Exercise directions — The expected answer is the data below, retyped exactly.

Material for the task —
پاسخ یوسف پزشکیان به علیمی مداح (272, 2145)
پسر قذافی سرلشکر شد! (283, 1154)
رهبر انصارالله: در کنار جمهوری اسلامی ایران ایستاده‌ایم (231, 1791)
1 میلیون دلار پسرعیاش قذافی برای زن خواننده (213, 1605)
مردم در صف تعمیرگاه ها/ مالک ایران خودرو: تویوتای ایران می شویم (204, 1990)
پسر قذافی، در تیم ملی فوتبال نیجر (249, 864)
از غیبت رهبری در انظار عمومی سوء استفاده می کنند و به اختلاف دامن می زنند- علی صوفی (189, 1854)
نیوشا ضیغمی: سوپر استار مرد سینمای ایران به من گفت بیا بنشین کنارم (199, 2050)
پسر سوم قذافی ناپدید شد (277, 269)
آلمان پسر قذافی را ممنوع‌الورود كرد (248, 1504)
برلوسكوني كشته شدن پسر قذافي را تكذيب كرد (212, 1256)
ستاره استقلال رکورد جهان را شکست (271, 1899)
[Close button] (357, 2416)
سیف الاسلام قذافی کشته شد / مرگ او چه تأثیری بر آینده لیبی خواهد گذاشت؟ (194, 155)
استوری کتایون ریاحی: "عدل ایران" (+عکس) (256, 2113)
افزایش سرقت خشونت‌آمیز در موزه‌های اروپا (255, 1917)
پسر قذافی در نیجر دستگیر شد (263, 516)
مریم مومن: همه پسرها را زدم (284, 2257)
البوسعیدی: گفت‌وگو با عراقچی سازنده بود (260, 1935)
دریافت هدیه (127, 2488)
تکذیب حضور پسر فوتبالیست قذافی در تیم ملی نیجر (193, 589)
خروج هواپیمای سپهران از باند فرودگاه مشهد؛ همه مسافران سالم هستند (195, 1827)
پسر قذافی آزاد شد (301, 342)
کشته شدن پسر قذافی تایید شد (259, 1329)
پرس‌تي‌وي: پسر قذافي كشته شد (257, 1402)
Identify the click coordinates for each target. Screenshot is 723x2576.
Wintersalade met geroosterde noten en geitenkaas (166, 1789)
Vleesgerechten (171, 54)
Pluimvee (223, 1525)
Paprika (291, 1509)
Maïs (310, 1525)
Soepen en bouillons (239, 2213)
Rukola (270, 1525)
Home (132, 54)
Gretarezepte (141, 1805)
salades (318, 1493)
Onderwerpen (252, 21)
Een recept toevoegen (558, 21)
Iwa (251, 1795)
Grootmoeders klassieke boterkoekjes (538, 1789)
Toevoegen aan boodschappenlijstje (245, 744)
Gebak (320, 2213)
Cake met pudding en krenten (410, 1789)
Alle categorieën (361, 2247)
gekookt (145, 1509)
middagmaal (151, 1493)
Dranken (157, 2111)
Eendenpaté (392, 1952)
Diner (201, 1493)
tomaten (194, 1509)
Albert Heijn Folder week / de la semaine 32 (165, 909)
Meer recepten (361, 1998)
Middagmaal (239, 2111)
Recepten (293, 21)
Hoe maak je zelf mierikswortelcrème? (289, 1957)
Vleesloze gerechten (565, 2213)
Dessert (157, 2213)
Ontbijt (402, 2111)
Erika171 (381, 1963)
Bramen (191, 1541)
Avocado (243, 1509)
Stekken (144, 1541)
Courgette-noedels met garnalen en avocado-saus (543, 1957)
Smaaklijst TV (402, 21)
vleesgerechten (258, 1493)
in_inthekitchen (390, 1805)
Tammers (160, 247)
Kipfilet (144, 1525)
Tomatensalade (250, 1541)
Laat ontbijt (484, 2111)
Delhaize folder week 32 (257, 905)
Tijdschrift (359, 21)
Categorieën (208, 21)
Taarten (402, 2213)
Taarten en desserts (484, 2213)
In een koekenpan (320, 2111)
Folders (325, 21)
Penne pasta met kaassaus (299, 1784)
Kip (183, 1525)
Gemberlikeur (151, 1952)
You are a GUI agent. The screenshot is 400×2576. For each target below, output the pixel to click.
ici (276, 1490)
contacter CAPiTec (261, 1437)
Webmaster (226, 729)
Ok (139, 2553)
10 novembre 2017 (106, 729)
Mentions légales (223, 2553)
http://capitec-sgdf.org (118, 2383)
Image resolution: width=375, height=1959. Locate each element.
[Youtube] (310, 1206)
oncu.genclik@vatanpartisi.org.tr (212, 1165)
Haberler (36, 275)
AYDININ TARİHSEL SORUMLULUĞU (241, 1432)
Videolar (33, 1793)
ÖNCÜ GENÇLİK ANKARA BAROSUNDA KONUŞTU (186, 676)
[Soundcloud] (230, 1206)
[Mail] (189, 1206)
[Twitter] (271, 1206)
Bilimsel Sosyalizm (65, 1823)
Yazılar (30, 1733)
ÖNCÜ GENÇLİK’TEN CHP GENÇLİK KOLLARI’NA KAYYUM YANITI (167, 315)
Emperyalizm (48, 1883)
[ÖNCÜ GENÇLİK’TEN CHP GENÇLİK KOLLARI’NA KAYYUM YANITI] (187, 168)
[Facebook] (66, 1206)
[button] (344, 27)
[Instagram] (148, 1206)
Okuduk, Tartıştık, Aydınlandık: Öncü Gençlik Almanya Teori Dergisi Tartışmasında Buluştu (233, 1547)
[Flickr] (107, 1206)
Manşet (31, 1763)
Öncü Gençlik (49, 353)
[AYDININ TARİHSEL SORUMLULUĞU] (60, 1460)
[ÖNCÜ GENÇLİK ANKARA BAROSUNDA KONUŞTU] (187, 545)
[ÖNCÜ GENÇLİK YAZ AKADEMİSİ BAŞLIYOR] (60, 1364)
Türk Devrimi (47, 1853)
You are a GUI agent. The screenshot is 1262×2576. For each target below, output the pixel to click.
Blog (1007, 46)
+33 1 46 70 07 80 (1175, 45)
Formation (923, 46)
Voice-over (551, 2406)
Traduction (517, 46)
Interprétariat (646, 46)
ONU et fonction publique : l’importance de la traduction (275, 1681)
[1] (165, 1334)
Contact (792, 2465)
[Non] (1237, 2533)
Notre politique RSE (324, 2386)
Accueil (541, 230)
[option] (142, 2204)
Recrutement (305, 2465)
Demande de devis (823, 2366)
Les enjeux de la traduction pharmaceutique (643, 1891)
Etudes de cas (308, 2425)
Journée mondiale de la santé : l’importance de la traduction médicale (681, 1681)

Reply —
پاسخ یوسف پزشکیان به علیمی مداح (272, 2145)
پسر قذافی سرلشکر شد! (283, 1154)
رهبر انصارالله: در کنار جمهوری اسلامی ایران ایستاده‌ایم (231, 1791)
1 میلیون دلار پسرعیاش قذافی برای زن خواننده (213, 1605)
مردم در صف تعمیرگاه ها/ مالک ایران خودرو: تویوتای ایران می شویم (204, 1990)
پسر قذافی، در تیم ملی فوتبال نیجر (249, 864)
از غیبت رهبری در انظار عمومی سوء استفاده می کنند و به اختلاف دامن می زنند- علی صوفی (189, 1854)
نیوشا ضیغمی: سوپر استار مرد سینمای ایران به من گفت بیا بنشین کنارم (199, 2050)
پسر سوم قذافی ناپدید شد (277, 269)
آلمان پسر قذافی را ممنوع‌الورود كرد (248, 1504)
برلوسكوني كشته شدن پسر قذافي را تكذيب كرد (212, 1256)
ستاره استقلال رکورد جهان را شکست (271, 1899)
[Close button] (357, 2416)
سیف الاسلام قذافی کشته شد / مرگ او چه تأثیری بر آینده لیبی خواهد گذاشت؟ (194, 155)
استوری کتایون ریاحی: "عدل ایران" (+عکس) (256, 2113)
افزایش سرقت خشونت‌آمیز در موزه‌های اروپا (255, 1917)
پسر قذافی در نیجر دستگیر شد (263, 516)
مریم مومن: همه پسرها را زدم (284, 2257)
البوسعیدی: گفت‌وگو با عراقچی سازنده بود (260, 1935)
دریافت هدیه (127, 2488)
تکذیب حضور پسر فوتبالیست قذافی در تیم ملی نیجر (193, 589)
خروج هواپیمای سپهران از باند فرودگاه مشهد؛ همه مسافران سالم هستند (195, 1827)
پسر قذافی آزاد شد (301, 342)
کشته شدن پسر قذافی تایید شد (259, 1329)
پرس‌تي‌وي: پسر قذافي كشته شد (257, 1402)
Identify the click coordinates for each target. Screenshot is 723x2576.
Wintersalade met geroosterde noten en geitenkaas (166, 1789)
Vleesgerechten (171, 54)
Pluimvee (223, 1525)
Paprika (291, 1509)
Maïs (310, 1525)
Soepen en bouillons (239, 2213)
Rukola (270, 1525)
Home (132, 54)
Gretarezepte (141, 1805)
salades (318, 1493)
Onderwerpen (252, 21)
Een recept toevoegen (558, 21)
Iwa (251, 1795)
Grootmoeders klassieke boterkoekjes (538, 1789)
Toevoegen aan boodschappenlijstje (245, 744)
Gebak (320, 2213)
Cake met pudding en krenten (410, 1789)
Alle categorieën (361, 2247)
gekookt (145, 1509)
middagmaal (151, 1493)
Dranken (157, 2111)
Eendenpaté (392, 1952)
Diner (201, 1493)
tomaten (194, 1509)
Albert Heijn Folder week / de la semaine 32 (165, 909)
Meer recepten (361, 1998)
Middagmaal (239, 2111)
Recepten (293, 21)
Hoe maak je zelf mierikswortelcrème? (289, 1957)
Vleesloze gerechten (565, 2213)
Dessert (157, 2213)
Ontbijt (402, 2111)
Erika171 (381, 1963)
Bramen (191, 1541)
Avocado (243, 1509)
Stekken (144, 1541)
Courgette-noedels met garnalen en avocado-saus (543, 1957)
Smaaklijst TV (402, 21)
vleesgerechten (258, 1493)
in_inthekitchen (390, 1805)
Tammers (160, 247)
Kipfilet (144, 1525)
Tomatensalade (250, 1541)
Laat ontbijt (484, 2111)
Delhaize folder week 32 (257, 905)
Tijdschrift (359, 21)
Categorieën (208, 21)
Taarten (402, 2213)
Taarten en desserts (484, 2213)
In een koekenpan (320, 2111)
Folders (325, 21)
Penne pasta met kaassaus (299, 1784)
Kip (183, 1525)
Gemberlikeur (151, 1952)
You are a GUI agent. The screenshot is 400×2576. For each target below, output the pixel to click.
ici (276, 1490)
contacter CAPiTec (261, 1437)
Webmaster (226, 729)
Ok (139, 2553)
10 novembre 2017 (106, 729)
Mentions légales (223, 2553)
http://capitec-sgdf.org (118, 2383)
Image resolution: width=375, height=1959. Locate each element.
[Youtube] (310, 1206)
oncu.genclik@vatanpartisi.org.tr (212, 1165)
Haberler (36, 275)
AYDININ TARİHSEL SORUMLULUĞU (241, 1432)
Videolar (33, 1793)
ÖNCÜ GENÇLİK ANKARA BAROSUNDA KONUŞTU (186, 676)
[Soundcloud] (230, 1206)
[Mail] (189, 1206)
[Twitter] (271, 1206)
Bilimsel Sosyalizm (65, 1823)
Yazılar (30, 1733)
ÖNCÜ GENÇLİK’TEN CHP GENÇLİK KOLLARI’NA KAYYUM YANITI (167, 315)
Emperyalizm (48, 1883)
[ÖNCÜ GENÇLİK’TEN CHP GENÇLİK KOLLARI’NA KAYYUM YANITI] (187, 168)
[Facebook] (66, 1206)
[button] (344, 27)
[Instagram] (148, 1206)
Okuduk, Tartıştık, Aydınlandık: Öncü Gençlik Almanya Teori Dergisi Tartışmasında Buluştu (233, 1547)
[Flickr] (107, 1206)
Manşet (31, 1763)
Öncü Gençlik (49, 353)
[AYDININ TARİHSEL SORUMLULUĞU] (60, 1460)
[ÖNCÜ GENÇLİK ANKARA BAROSUNDA KONUŞTU] (187, 545)
[ÖNCÜ GENÇLİK YAZ AKADEMİSİ BAŞLIYOR] (60, 1364)
Türk Devrimi (47, 1853)
You are a GUI agent. The screenshot is 1262×2576. For each target below, output the pixel to click.
Blog (1007, 46)
+33 1 46 70 07 80 (1175, 45)
Formation (923, 46)
Voice-over (551, 2406)
Traduction (517, 46)
Interprétariat (646, 46)
ONU et fonction publique : l’importance de la traduction (275, 1681)
[1] (165, 1334)
Contact (792, 2465)
[Non] (1237, 2533)
Notre politique RSE (324, 2386)
Accueil (541, 230)
[option] (142, 2204)
Recrutement (305, 2465)
Demande de devis (823, 2366)
Les enjeux de la traduction pharmaceutique (643, 1891)
Etudes de cas (308, 2425)
Journée mondiale de la santé : l’importance de la traduction médicale (681, 1681)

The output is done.